Where We Live
In the Loop, and Next to the Vice President
Margaux and Davina Sandground. Observatory Circle is a magnet for families.
(By Marianne Kyriakos For The Washington Post)
|
Saturday, November 25, 2006
Observatory Circle in northwest Washington is filled with people who live by the clock.
They are many of Washington's movers and shakers, and they live in spacious houses around the rim of the U.S. Naval Observatory's 72-acre circle of land.
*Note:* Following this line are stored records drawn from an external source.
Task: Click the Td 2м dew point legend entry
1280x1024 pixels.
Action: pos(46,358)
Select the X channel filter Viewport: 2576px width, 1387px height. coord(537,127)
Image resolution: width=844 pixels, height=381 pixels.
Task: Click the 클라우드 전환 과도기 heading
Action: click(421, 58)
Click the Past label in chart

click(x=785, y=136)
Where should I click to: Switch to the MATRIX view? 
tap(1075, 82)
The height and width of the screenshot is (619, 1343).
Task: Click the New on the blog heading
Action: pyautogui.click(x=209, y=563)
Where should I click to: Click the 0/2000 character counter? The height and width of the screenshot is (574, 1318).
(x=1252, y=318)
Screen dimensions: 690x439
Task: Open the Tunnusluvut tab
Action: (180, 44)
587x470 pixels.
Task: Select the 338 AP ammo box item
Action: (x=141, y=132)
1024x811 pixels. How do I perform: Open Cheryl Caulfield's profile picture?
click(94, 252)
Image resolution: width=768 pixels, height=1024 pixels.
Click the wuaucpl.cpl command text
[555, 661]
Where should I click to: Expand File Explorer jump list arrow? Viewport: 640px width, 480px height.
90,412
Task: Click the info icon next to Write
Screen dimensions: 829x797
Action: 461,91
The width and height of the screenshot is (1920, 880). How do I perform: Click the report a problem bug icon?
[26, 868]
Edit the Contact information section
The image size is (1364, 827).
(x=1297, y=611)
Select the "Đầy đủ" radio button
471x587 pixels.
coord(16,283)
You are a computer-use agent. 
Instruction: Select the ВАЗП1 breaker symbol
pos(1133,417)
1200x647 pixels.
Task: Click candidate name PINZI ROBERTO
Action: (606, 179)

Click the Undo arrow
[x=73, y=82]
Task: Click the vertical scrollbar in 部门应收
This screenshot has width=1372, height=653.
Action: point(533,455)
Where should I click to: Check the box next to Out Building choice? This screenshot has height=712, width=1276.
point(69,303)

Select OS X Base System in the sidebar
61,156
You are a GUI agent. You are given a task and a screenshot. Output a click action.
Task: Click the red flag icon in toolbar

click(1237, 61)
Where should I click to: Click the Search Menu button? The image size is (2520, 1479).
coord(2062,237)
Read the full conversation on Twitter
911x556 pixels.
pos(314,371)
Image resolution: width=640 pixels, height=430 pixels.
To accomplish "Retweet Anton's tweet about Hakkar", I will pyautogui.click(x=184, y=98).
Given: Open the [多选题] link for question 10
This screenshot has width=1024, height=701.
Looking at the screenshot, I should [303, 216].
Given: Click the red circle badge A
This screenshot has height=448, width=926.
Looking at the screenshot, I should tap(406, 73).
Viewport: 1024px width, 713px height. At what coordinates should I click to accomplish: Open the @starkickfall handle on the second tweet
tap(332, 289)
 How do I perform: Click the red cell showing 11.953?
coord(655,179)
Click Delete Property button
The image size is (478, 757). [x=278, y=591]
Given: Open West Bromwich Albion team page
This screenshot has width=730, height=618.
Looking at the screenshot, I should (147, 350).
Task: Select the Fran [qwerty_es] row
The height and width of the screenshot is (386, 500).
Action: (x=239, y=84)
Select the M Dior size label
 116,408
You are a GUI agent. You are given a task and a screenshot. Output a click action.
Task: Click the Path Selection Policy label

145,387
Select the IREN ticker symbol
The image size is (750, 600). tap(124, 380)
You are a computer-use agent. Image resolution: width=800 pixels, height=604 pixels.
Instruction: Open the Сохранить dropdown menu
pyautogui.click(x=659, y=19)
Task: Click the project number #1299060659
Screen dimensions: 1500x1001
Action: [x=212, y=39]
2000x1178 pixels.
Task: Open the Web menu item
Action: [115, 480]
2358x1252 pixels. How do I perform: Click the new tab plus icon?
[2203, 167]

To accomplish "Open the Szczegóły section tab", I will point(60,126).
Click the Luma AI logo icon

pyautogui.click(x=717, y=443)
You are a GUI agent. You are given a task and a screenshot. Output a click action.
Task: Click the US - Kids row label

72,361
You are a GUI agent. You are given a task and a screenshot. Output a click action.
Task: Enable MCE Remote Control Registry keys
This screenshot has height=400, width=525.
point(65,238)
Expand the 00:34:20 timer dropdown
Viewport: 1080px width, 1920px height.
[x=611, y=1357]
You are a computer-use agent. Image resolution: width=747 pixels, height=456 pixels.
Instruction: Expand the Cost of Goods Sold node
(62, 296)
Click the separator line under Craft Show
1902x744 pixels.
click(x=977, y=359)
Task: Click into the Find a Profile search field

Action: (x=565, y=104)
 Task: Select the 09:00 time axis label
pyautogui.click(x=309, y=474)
It is even fitting that the observatory is America's official timekeeper, based on dozens of independently operating atomic clocks in the middle of its campus.
"I don't think this is a neighborhood where people visit each other," said Bill Hindle, a radiologist. "People are busy."
Busy professionals, to be precise. "A lotta lawyers, a lotta lawyers," said his neighbor Joseph Rieser, a lawyer who had just returned from a Sunday spent at Arent Fox, where he is a partner.
The Colonials and Tudors in Observatory Circle are 70 to 80 years old, according to William F.X. Moody, a real estate agent with Washington Fine Properties.
Moody described it as "probably the closest-in community that looks and feels like a suburban neighborhood, with sidewalks and detached houses with space between them. Dupont and Kalorama or Georgetown or the Hill are all a little closer in, but the houses are attached, and there's a little more cement and less green."
The leafy tranquility is a magnet for joggers and for nannies pushing strollers. Bill and Carol Hindle liked to take long walks through the neighborhood when they lived in Glover Park in the early 1990s.
That's when they started admiring a 1925 Dutch Colonial on Davis Street. "The porch out front had something to do with it," Bill Hindle said. "We always thought, 'Wow, it's a great house.' "
But there were kids' toys in the front yard, an indication to the couple that the house's occupants would stay awhile.
One morning in 1992, the Hindles were thumbing through the real estate section when they saw an ad for that house they fancied. It was listed for about $560,000. They signed a contract within hours.
"It was serendipitous," said Bill Hindle, a medical director at Inova Mount Vernon Hospital in Alexandria. Now, he said, "I have a fabulous commute. I just go down here to get on Rock Creek Parkway -- 20 minutes each way."